All of that in a little plastic budget watch is pretty nice.
It's kinda ugly, but totally comfy
I no longer feel like I'm wearing a "cool" watch, but that's exactly how I felt when I wore that original Pebble around. It's nicely utilitarian, and its Casio feel might make it a nice counter-fashion look to a super sleek smartwatch. I've gotten compliments on the orange-rimmed model I've been wearing.
It feels really comfortable, too. The rubber band feels soft, the watch is small and lightweight, and it starts to just have that invisible wrist-feel that small watches have and large smartwatches lack.
A Gorilla Glass (2.5)-covered display has lasted decently so far, with no scratches or scuffs I can see.
It gets notifications on iOS and Android
Two clear vibrating pings, and I know I've gotten a Twitter notification. Messages come through clearly, with small text, but totally readable. Another nice touch is that notifications can be toggled by app, so you can get Twitter but not Instagram, text messages but not LinkedIn. I can't respond to messages, but that's fine. Swiping up shows old notifications I might have missed.
So, where does it fall short?
It's not fancy, and it doesn't have a lot of other features. The Bip has swappable watch faces via a Mi Fit app, and a handful on the watch itself. A few mini-features built into the watch show weather (which sometimes doesn't sync on my iPhone), a summary of fitness stats, a timer and stopwatch, a compass (which hasn't ever worked for me) and a QR code-based mini-app for AliPay payments, which I am not going to use here in the US.
But there are downsides to these features: the stopwatch and timer can't be run in the background, making them useless for long-term use. The watch is also sometimes slow to sync, entering a funky type of disconnect state that perhaps is why it's so good at conserving battery. The watch disables the swipeable touchscreen in everyday use, which is good for workouts, but annoying for quick daily use. You have to press the side button to unlock the screen before swiping again each time you use it.
The Mi Fit app, which the watch syncs with on iPhone and Android, is a better-than-expected fitness hub for tracking and showing graphs for steps, sleep, and heart rate, and it even draws a fair number of insights against other users. I'm not wild about using a relatively unknown app for all my fitness data, though. The Mi Fit app lets you add friends and share activity data, but the app feels more isolated than the buzzier Fitbit universe. Fitbit's app and social community is far more geared towards developing fitness plans.

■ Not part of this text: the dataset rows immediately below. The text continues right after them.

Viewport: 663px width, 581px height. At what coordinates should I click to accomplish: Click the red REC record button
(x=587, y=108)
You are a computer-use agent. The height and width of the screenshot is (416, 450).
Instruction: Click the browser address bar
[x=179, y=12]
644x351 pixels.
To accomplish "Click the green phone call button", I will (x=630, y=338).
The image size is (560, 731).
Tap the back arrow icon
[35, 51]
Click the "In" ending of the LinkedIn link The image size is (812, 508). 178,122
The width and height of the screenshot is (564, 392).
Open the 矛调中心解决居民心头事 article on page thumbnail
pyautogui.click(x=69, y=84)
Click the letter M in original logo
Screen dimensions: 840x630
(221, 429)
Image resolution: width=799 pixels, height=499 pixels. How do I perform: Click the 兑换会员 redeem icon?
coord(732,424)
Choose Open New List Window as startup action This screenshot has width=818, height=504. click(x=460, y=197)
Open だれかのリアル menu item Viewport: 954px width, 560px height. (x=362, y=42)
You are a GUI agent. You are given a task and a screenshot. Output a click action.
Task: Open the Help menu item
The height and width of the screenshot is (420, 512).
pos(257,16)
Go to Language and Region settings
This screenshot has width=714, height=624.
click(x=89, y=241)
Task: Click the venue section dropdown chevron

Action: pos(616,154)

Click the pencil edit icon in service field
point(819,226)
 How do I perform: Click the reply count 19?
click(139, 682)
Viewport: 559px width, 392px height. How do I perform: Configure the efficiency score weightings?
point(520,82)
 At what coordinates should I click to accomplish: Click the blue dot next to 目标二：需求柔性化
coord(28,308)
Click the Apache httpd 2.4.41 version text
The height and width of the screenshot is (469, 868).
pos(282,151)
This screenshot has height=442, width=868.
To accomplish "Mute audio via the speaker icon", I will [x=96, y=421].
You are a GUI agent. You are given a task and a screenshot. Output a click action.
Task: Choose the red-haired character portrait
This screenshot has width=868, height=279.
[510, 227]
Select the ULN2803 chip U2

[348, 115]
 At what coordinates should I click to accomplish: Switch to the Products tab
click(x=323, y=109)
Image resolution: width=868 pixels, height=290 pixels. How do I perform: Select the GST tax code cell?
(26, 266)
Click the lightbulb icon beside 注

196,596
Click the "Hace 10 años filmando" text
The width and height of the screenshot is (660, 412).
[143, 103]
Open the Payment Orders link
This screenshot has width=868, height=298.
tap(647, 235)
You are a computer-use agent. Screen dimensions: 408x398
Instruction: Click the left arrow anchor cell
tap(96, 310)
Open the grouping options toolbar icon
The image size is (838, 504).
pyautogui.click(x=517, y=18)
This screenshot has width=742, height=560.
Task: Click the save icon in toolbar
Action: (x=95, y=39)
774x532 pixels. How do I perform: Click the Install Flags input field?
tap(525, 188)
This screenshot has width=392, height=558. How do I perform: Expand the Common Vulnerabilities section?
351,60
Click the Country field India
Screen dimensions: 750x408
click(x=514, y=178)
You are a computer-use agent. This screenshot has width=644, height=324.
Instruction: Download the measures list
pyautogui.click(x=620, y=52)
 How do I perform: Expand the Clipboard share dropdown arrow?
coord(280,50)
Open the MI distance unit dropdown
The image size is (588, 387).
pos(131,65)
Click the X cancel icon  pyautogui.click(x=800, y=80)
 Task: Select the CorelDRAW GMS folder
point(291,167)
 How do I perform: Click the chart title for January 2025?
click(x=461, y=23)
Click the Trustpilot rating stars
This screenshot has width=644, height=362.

But Mi Fit syncs with Apple Health, at least, which Fitbit still doesn't.
I also find other things weird: sometimes the watch's A-GPS settings will update and take over the watch display, syncing when I don't want it to (and taking a while). The phone app settings aren't always easy to navigate.
For its crazy price, the Amazfit Bip is hard to beat
So, yes: I'm less wild about the app and software than the watch hardware. But at this price -- who cares? You're getting a functional smartwatch for less than the cost of taking a family of four to the movies. The Amazfit Bip just might be the perfect "I don't care about smartwatches" smartwatch. It's the Basic Casio. It works, it's fine, and it's surprisingly hassle-free. And in a landscape of ever-more-premium smartwatches that seem laser-focused on high-end features at the expense of battery life, this low-cost, high-battery watch is what more companies should copy.
Now I just need to find that watch charger.